Moderation in all things is a good health policy, particularly when it comes to your fat intake. Progesterone helps protect your heart, but you can help by reducing your intake of transfats – and your risk – by 40%.

 

Our Western diet we sadly know all too well can be too high in fat, salt and sugar – each of which carries their own health risk.

Until menopause, women have a lower risk of stroke compared to men of similar age, but this changes after menopause and there is a much greater risk for those women who have a high fat intake.

The biggest risk comes from transfers, particularly if you consume more than 7 grams a day from foods that are processed, baked or fried.

What is a stroke?

Ischemic strokes are caused by blockages in blood vessels in or leading to the brain and the researchers reported positive associations between total fat intake and ischemic stroke incidence and between trans fat intake and ischemic stroke incidence.

We know from previous studies that different types of fat have different effects on the incidence of coronary heart disease (CHD), with trans fat being identified as a risk factor but those were small scale studies. This one involved 87,230 post-menopausal women aged 50 to 79 under the auspices of the Women’s Health Initiative (WHI) Observational Study.

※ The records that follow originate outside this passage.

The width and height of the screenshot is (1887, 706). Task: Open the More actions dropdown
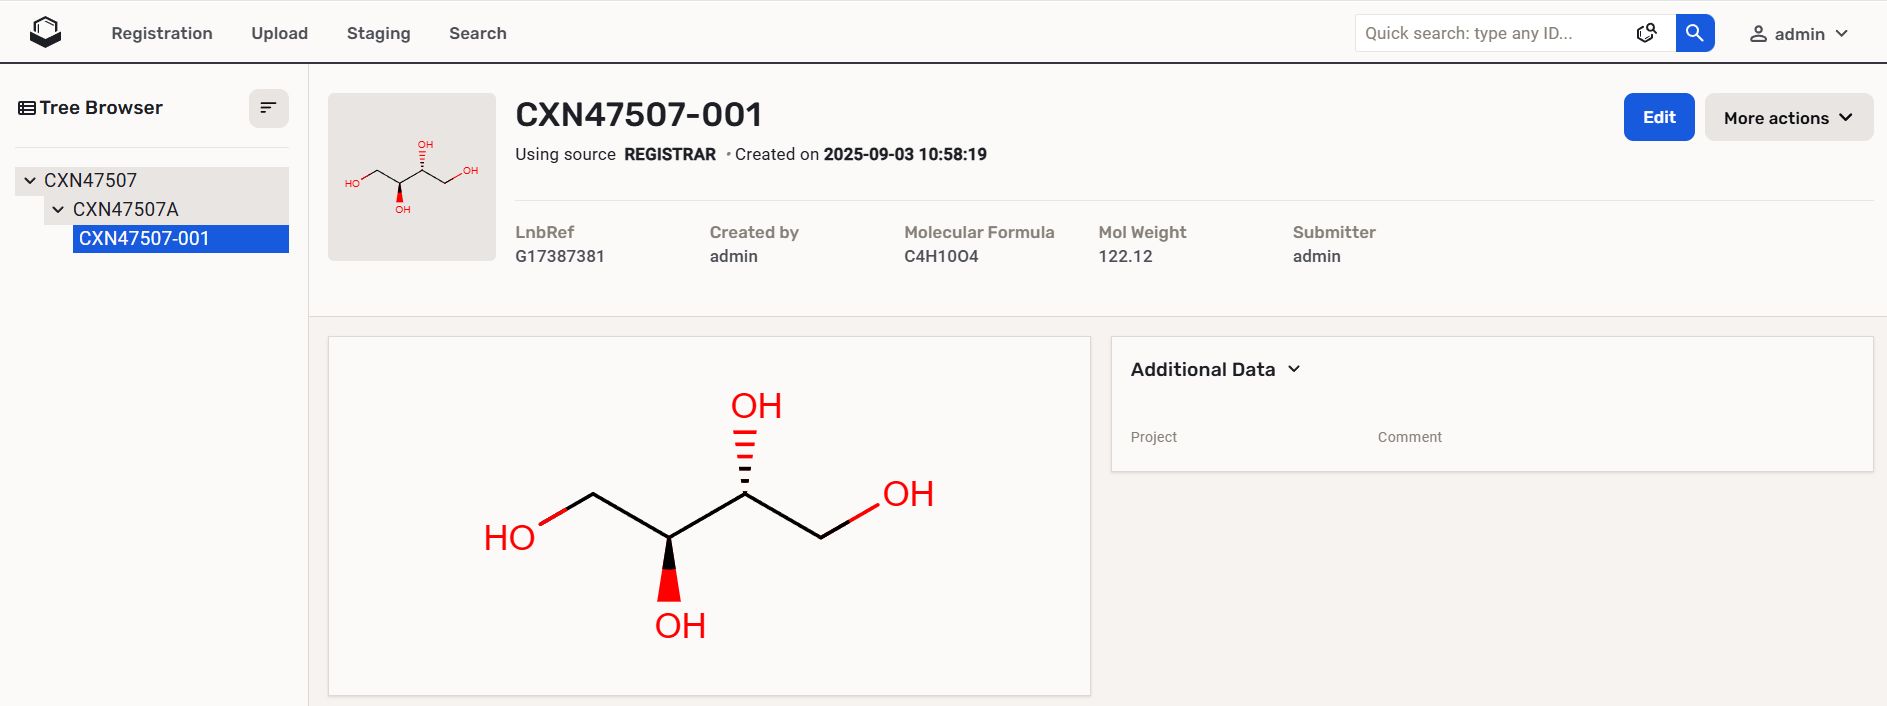[1788, 118]
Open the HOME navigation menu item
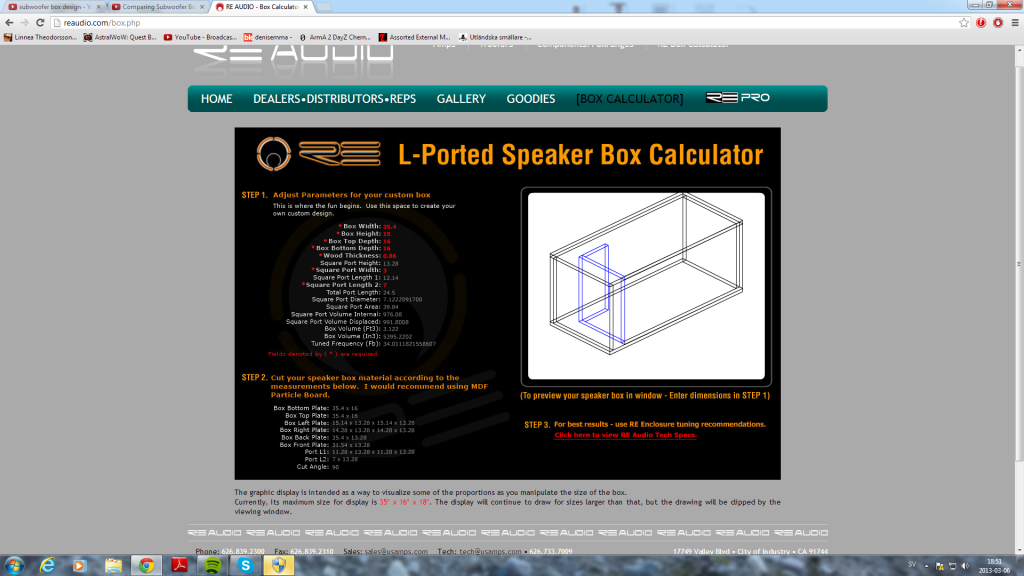 click(216, 99)
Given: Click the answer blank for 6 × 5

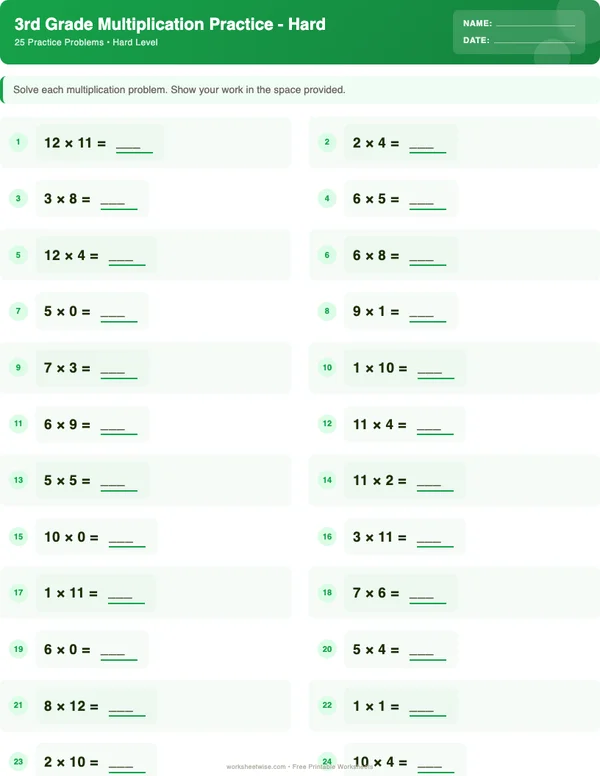Looking at the screenshot, I should tap(427, 202).
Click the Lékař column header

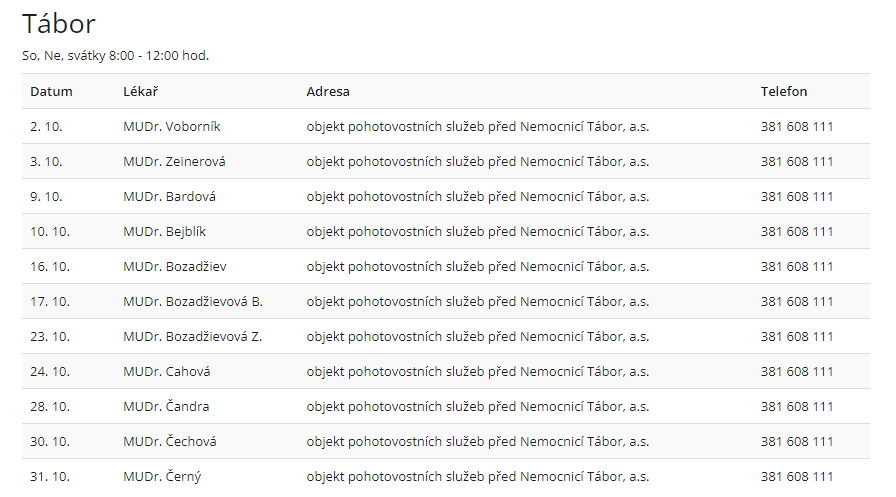[141, 91]
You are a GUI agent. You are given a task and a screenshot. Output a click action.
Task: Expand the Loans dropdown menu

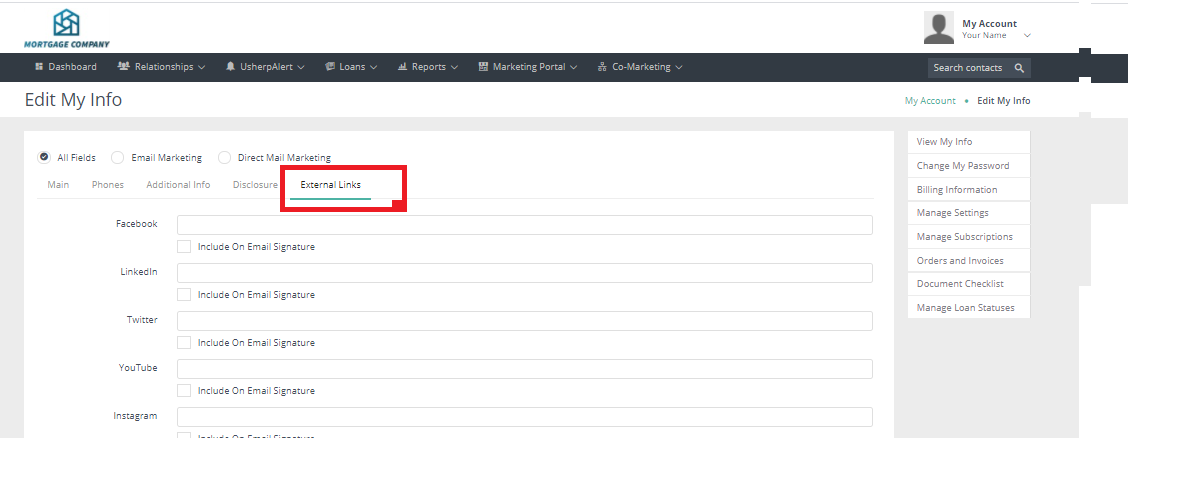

During the 7 year study, 1,049 ischemic strokes occurred and the researchers looked for links between dietary fat intake of all types (saturated fat, monounsaturated fat, polyunsaturated fat and trans fat) and ischemic strokes and covered all health variables including physical activity, drug use, smoking, alcohol and hormone therapy.

The top 25% of women had an average total fat intake of 86 grams a day and the lowest 25% consumed just 26 grams a day. With a 40% risk of stroke at the top end of fat intake it makes sense to monitor fat intake, and particularly trans fats to keep their levels down.

How to calculate your fat intake

If you are not sure how much fat a day you should consume, there is a handy way to determine it. The example below is based on the average woman’s requirement of 2,000 calories a day, but you can be more accurate by using your own daily calorie requirement.

1. Take the number of calories you eat each day and multiply it by 30 percent (.30). For example: 2,000 calories x .30 = 600 calories from fat

2. Divide your answer by 9 because there are 9 calories in each gram of fat. This will give you the number of grams of fat per day that should be your goal.

600 ÷ 9 = 66 grams

Helpful information:

Changing your diet is a good place to start, but so is dealing with any oestrogen dominance as it is excess unopposed oestrogen linked to heart problems and strokes.

Bioidentical natural progesterone is heart protective so keeping your hormones in balance can make a real difference to your risk.